### Exercise requirements
Which lines below fall between the one containing "Open external link" and the one containing "The height and width of the screenshot is (542, 1024)."? Repeat them exactly, counting both of those lines, and add nothing else.

### Data for review
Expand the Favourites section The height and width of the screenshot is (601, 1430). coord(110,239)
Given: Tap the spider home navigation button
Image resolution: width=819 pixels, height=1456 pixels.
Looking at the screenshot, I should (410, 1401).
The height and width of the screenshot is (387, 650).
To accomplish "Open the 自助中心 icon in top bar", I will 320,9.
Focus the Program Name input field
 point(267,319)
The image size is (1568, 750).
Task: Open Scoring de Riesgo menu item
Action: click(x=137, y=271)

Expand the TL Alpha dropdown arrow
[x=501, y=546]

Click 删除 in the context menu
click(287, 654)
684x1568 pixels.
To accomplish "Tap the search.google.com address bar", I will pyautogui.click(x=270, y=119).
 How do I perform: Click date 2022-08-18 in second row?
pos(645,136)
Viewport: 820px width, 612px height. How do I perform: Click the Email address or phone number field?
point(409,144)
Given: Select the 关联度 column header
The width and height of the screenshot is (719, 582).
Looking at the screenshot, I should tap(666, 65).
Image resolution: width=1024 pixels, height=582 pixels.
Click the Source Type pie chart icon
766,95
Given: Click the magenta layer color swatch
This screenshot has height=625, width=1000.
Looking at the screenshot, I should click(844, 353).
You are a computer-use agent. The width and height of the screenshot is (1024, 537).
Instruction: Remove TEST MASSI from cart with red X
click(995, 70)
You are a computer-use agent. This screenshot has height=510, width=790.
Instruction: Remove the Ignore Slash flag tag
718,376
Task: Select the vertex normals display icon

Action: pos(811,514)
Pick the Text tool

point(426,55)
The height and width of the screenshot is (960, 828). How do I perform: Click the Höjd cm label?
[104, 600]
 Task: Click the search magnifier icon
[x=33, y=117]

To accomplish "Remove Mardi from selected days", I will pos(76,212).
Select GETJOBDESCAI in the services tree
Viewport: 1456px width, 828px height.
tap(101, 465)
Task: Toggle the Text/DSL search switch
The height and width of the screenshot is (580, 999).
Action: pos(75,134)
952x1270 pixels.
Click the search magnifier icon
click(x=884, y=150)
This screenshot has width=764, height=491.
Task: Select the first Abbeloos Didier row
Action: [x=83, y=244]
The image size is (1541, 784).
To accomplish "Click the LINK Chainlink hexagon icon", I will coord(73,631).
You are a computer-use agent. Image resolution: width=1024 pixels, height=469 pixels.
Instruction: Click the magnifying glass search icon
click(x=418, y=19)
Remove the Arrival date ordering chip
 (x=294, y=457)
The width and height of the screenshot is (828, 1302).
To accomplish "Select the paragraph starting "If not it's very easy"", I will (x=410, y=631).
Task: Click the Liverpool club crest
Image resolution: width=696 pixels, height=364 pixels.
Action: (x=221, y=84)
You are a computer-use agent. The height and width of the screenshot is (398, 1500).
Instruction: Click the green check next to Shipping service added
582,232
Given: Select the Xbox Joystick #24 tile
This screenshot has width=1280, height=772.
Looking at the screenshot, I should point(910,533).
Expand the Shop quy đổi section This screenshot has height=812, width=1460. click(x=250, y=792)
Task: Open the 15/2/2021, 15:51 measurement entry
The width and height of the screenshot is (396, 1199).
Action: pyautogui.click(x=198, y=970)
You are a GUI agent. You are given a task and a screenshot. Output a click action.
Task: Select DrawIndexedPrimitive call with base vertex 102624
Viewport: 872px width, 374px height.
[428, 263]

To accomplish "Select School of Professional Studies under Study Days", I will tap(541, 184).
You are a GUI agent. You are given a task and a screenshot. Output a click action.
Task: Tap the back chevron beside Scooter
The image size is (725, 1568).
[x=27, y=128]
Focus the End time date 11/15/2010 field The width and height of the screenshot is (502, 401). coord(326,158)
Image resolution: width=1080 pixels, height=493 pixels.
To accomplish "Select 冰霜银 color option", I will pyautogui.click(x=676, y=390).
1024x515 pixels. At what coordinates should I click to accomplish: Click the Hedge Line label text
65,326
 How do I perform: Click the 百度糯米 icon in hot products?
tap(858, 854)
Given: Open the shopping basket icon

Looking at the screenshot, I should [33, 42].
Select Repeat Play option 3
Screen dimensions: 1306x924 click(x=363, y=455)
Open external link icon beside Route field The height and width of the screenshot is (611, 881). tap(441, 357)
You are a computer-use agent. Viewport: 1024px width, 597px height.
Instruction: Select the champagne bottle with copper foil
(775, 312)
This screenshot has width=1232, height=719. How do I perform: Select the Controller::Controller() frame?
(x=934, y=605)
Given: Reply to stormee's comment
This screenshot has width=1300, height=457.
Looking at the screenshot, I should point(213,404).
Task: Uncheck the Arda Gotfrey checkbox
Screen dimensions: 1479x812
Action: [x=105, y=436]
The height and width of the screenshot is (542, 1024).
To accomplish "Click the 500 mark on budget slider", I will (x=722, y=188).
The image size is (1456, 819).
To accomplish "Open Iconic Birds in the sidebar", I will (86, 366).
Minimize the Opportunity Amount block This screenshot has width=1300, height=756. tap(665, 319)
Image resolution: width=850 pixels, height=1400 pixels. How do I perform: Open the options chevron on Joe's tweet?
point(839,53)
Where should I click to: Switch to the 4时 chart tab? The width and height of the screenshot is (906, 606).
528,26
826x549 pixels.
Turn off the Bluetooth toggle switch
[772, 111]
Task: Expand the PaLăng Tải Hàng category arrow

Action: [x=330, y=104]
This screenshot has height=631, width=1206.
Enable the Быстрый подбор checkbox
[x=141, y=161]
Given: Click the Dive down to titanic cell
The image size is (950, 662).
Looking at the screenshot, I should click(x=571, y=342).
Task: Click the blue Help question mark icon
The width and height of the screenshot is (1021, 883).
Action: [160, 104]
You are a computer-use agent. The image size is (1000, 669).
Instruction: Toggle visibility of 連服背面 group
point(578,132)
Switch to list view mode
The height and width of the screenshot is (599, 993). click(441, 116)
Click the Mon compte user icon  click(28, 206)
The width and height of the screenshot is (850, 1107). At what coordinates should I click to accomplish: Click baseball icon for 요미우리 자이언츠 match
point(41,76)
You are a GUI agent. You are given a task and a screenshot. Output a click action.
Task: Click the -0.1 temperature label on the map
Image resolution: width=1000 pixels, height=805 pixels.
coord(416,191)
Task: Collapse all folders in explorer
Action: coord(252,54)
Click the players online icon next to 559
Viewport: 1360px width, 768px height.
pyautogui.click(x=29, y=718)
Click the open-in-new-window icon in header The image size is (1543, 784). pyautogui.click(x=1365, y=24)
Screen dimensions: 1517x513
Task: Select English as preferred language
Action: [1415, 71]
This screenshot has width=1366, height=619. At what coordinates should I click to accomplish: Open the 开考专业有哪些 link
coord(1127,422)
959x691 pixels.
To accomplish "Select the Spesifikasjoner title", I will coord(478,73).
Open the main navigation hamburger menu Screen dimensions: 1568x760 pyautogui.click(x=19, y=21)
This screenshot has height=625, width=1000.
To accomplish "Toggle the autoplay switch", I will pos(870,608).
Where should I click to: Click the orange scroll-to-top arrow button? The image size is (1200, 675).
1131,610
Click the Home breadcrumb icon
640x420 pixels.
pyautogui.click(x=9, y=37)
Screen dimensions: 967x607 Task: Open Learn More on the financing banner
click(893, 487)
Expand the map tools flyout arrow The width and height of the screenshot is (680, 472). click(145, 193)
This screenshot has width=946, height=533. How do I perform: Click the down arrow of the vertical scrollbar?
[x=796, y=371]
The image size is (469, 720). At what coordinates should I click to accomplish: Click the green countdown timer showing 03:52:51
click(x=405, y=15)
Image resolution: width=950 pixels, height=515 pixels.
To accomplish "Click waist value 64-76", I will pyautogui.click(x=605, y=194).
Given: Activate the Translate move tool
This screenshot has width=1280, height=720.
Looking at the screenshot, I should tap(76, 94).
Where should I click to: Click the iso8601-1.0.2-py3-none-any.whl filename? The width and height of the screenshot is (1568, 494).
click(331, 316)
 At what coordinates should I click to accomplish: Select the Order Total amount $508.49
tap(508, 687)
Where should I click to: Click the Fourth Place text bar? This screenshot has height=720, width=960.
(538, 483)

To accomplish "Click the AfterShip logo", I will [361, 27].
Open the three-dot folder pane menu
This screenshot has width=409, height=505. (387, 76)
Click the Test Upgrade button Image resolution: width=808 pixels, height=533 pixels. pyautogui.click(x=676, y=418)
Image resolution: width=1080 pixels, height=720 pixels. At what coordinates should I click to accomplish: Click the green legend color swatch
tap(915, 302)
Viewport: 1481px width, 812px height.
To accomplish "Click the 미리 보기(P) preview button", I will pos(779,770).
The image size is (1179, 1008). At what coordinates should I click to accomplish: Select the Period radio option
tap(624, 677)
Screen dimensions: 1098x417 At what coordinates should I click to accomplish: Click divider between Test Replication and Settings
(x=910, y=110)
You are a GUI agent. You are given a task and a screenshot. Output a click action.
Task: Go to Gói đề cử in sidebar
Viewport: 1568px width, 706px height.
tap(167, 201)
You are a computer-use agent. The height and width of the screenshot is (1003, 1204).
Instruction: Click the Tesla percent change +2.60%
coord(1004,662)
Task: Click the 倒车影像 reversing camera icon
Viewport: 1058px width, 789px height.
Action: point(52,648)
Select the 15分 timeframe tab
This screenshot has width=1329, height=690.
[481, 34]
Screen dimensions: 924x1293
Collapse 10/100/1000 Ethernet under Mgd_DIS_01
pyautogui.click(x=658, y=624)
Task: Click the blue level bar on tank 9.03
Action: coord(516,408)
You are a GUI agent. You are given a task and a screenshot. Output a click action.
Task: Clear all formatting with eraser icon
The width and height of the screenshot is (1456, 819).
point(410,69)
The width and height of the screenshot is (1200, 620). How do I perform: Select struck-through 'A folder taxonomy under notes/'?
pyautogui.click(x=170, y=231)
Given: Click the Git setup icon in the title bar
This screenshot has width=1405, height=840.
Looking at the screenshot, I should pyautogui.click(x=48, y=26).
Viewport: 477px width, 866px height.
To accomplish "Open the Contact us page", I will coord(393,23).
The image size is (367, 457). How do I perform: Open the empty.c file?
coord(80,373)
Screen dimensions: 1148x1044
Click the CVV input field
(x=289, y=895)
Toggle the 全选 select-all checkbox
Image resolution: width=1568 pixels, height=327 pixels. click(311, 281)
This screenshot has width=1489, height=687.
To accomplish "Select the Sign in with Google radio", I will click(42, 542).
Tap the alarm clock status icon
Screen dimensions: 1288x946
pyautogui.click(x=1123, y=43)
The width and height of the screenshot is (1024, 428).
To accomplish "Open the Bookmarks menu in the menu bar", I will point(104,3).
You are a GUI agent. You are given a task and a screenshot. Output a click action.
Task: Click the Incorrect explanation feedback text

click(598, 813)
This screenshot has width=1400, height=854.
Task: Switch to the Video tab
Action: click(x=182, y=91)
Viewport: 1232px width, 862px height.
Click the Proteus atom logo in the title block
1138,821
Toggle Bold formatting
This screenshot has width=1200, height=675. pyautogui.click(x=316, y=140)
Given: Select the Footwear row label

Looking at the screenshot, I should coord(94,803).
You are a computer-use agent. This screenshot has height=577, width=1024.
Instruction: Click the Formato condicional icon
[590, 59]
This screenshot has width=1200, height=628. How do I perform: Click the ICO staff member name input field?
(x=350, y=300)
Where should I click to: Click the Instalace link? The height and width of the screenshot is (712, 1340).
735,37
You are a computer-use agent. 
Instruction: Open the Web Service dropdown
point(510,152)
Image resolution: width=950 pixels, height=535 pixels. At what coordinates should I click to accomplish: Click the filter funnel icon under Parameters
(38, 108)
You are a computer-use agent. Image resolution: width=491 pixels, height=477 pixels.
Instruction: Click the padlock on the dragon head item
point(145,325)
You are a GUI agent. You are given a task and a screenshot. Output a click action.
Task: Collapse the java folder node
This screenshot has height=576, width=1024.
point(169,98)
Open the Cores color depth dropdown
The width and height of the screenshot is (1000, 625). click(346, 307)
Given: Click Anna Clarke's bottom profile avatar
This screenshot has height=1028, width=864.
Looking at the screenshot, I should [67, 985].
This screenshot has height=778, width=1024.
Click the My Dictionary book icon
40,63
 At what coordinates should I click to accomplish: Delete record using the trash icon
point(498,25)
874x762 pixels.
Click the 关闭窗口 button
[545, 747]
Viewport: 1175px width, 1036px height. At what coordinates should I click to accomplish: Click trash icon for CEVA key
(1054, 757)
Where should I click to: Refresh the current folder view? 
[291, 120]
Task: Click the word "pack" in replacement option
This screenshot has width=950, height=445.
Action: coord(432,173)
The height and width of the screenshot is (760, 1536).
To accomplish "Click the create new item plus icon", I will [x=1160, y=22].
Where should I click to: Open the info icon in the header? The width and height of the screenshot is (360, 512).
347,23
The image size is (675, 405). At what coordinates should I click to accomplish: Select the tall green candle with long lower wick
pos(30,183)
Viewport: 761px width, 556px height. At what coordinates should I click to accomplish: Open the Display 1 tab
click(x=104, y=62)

### Response to the exercise
Open external link icon beside Route field The height and width of the screenshot is (611, 881). tap(441, 357)
You are a computer-use agent. Viewport: 1024px width, 597px height.
Instruction: Select the champagne bottle with copper foil
(775, 312)
This screenshot has width=1232, height=719. How do I perform: Select the Controller::Controller() frame?
(x=934, y=605)
Given: Reply to stormee's comment
This screenshot has width=1300, height=457.
Looking at the screenshot, I should point(213,404).
Task: Uncheck the Arda Gotfrey checkbox
Screen dimensions: 1479x812
Action: [x=105, y=436]
The height and width of the screenshot is (542, 1024).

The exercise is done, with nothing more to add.